### WRITTEN EXERCISE
Reproduce the Super Mario All-Stars review below verbatim, from its title line through the end of its final paragraph.

### SELECTED TEXT
________________

Super Mario All-Stars
Reviewed by Console Codex Editorial Team ·
Nintendo's SNES anthology of remade NES Mario classics — Super Mario All-Stars updates Super Mario Bros., Super Mario Bros. 2, Super Mario Bros. 3, and The Lost Levels with 16-bit graphics and saves.
💡 Super Mario All-Stars — Key Facts
- → Super Mario All-Stars was developed by Nintendo and published by Nintendo
- → Released in 1993 on SNES
- → Genre: Platformer, Action
- → We rate it 9/10 — an absolute classic
- → Part of the Super Mario franchise
- → Nintendo's SNES anthology of remade NES Mario classics — Super Mario All-Stars updates Super Mario Bros., Super Mario Bros. 2, Super Mario Bros. 3, and The Lost Levels with 16-bit graphics and saves.
Overview
Four games. One cartridge. A save battery. In 1993, those three facts alone were enough to make Super Mario All-Stars the definitive argument for owning a Super Nintendo — but the compilation earns its reputation through something more substantive than convenience. Nintendo didn’t simply port its NES catalog; it rebuilt each game from the ground up with 16-bit graphics, recomposed sound, and a save system that finally let players stop leaving their console running overnight to preserve a World 7 file. The result is a document of what Nintendo understood about its own design legacy, presented at the peak of its technical confidence.
The historical context matters here. By 1993, Super Mario Bros. 3 was only three years old in North America, and The Lost Levels — the real Super Mario Bros. 2, famously withheld from Western markets for being too punishing — had never been officially available outside Japan. All-Stars gave English-speaking players their first legitimate access to that brutally difficult game while simultaneously making the entire pre-SNES Mario lineage feel like it belonged on the new hardware. The timing was precise: the 16-bit console wars were at their most heated, and Nintendo answered Sega’s challenge partly by demonstrating that it owned a back catalog worth revisiting.

________________

### DATA BLOCK

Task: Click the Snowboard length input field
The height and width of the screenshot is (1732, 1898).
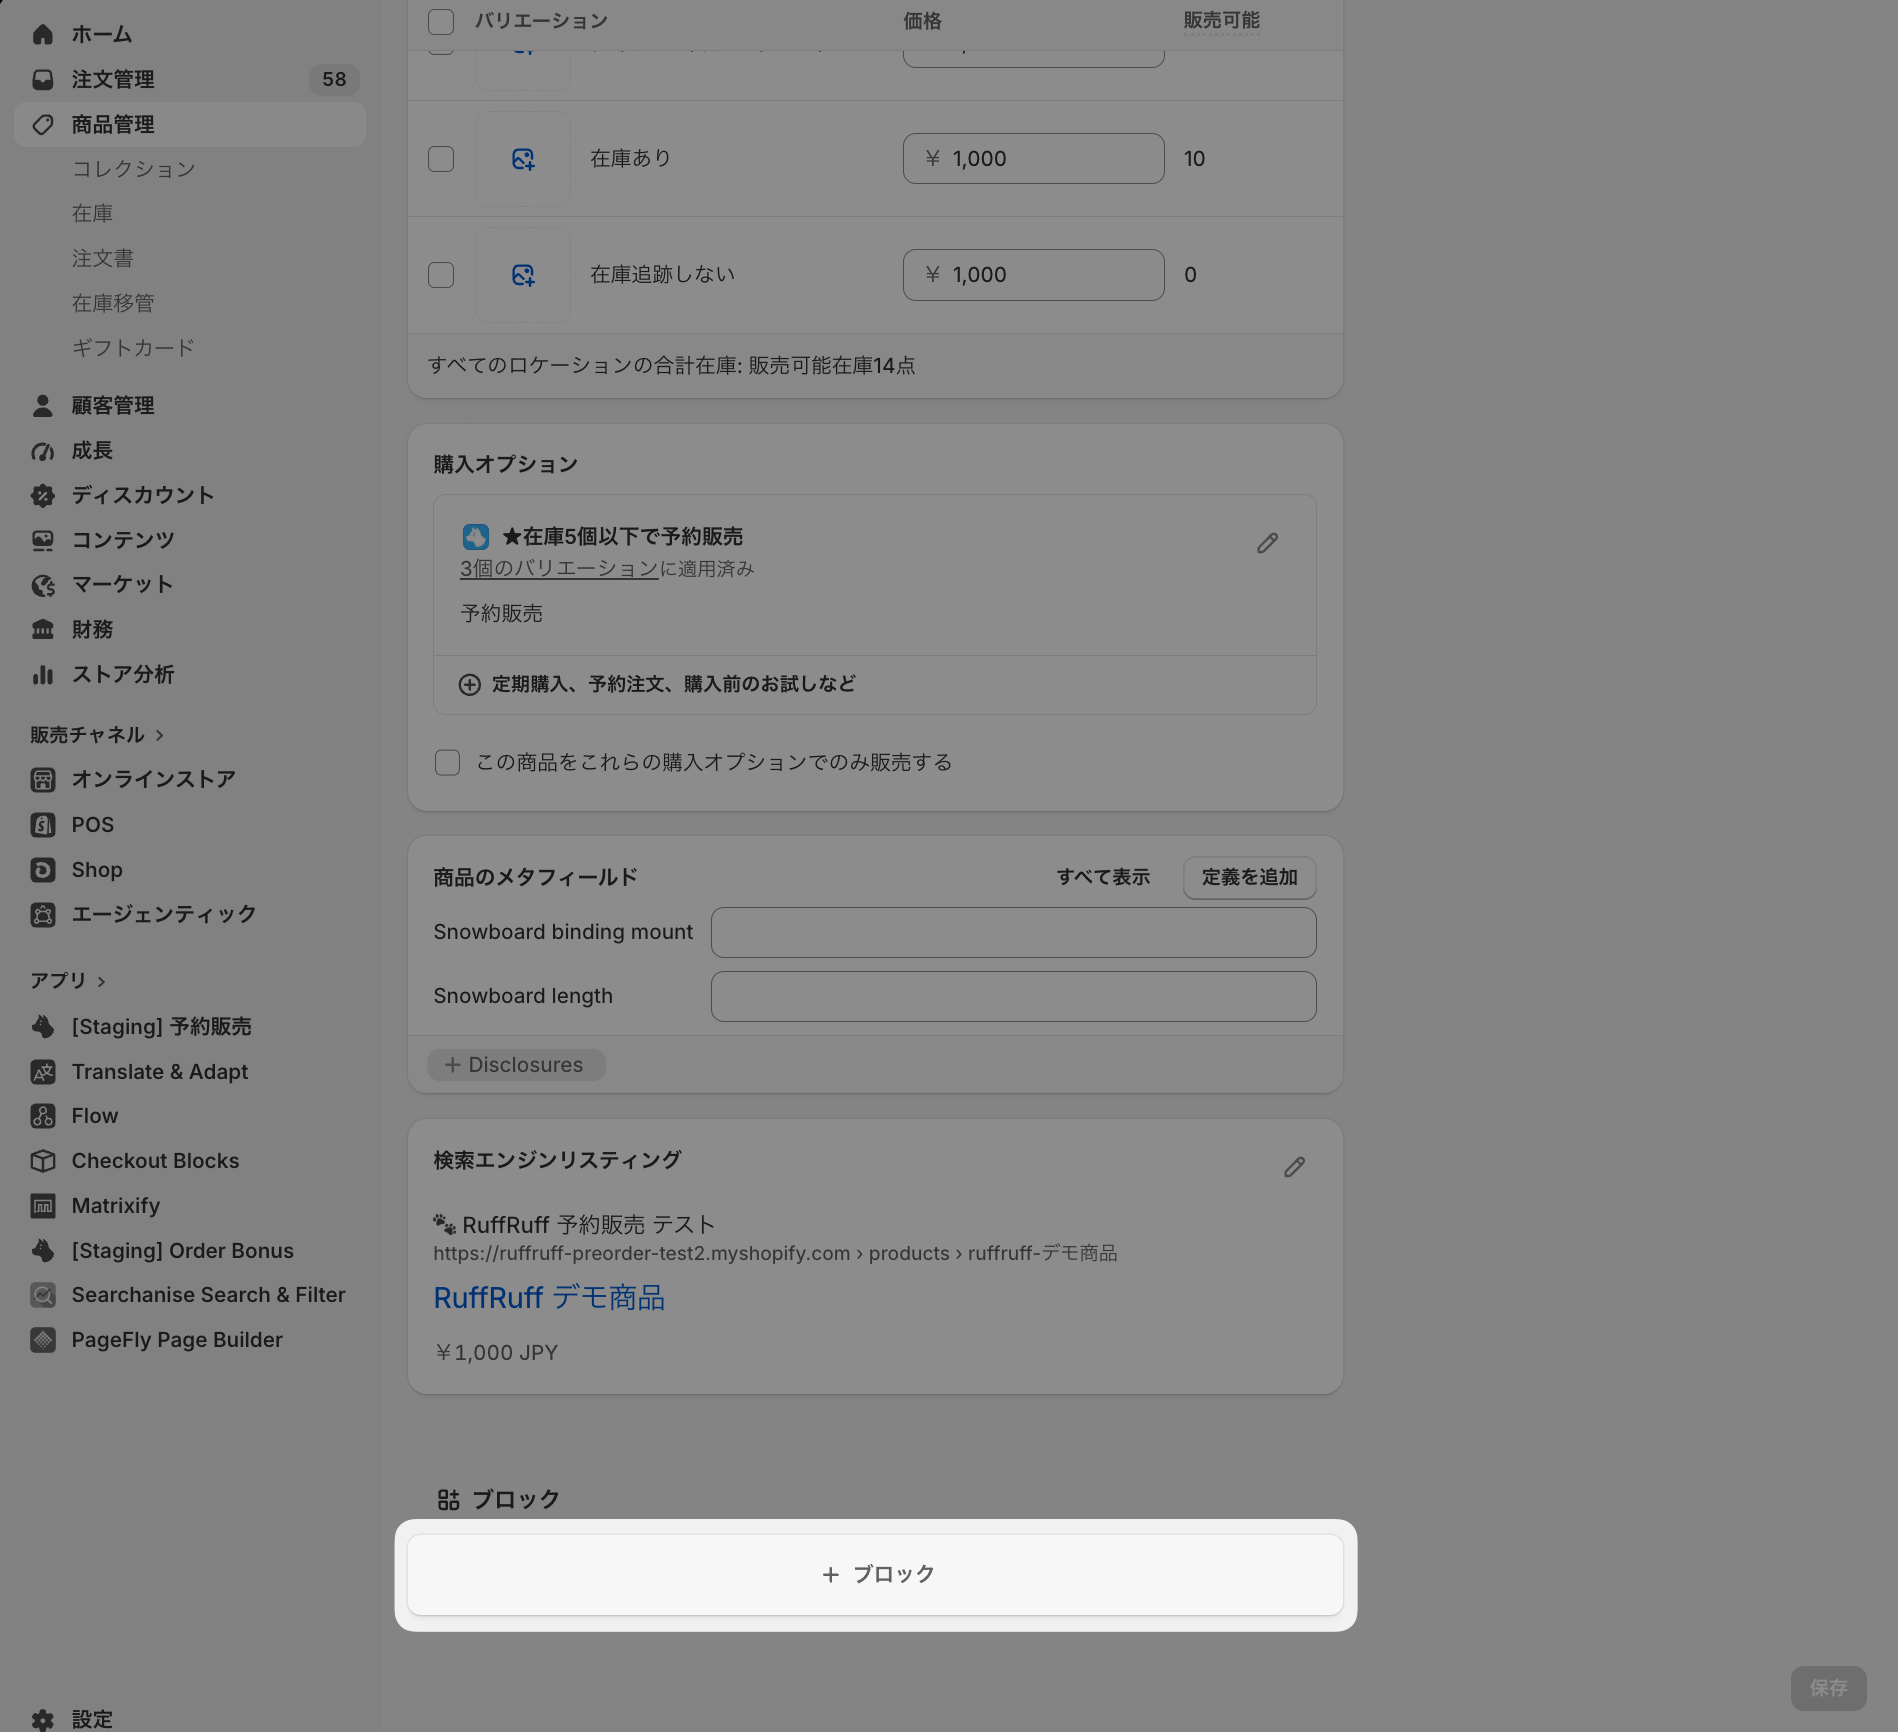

________________

### SOLUTION FOR THIS PROBLEM
Super Mario All-Stars
Reviewed by Console Codex Editorial Team ·
Nintendo's SNES anthology of remade NES Mario classics — Super Mario All-Stars updates Super Mario Bros., Super Mario Bros. 2, Super Mario Bros. 3, and The Lost Levels with 16-bit graphics and saves.
💡 Super Mario All-Stars — Key Facts
- → Super Mario All-Stars was developed by Nintendo and published by Nintendo
- → Released in 1993 on SNES
- → Genre: Platformer, Action
- → We rate it 9/10 — an absolute classic
- → Part of the Super Mario franchise
- → Nintendo's SNES anthology of remade NES Mario classics — Super Mario All-Stars updates Super Mario Bros., Super Mario Bros. 2, Super Mario Bros. 3, and The Lost Levels with 16-bit graphics and saves.
Overview
Four games. One cartridge. A save battery. In 1993, those three facts alone were enough to make Super Mario All-Stars the definitive argument for owning a Super Nintendo — but the compilation earns its reputation through something more substantive than convenience. Nintendo didn’t simply port its NES catalog; it rebuilt each game from the ground up with 16-bit graphics, recomposed sound, and a save system that finally let players stop leaving their console running overnight to preserve a World 7 file. The result is a document of what Nintendo understood about its own design legacy, presented at the peak of its technical confidence.
The historical context matters here. By 1993, Super Mario Bros. 3 was only three years old in North America, and The Lost Levels — the real Super Mario Bros. 2, famously withheld from Western markets for being too punishing — had never been officially available outside Japan. All-Stars gave English-speaking players their first legitimate access to that brutally difficult game while simultaneously making the entire pre-SNES Mario lineage feel like it belonged on the new hardware. The timing was precise: the 16-bit console wars were at their most heated, and Nintendo answered Sega’s challenge partly by demonstrating that it owned a back catalog worth revisiting.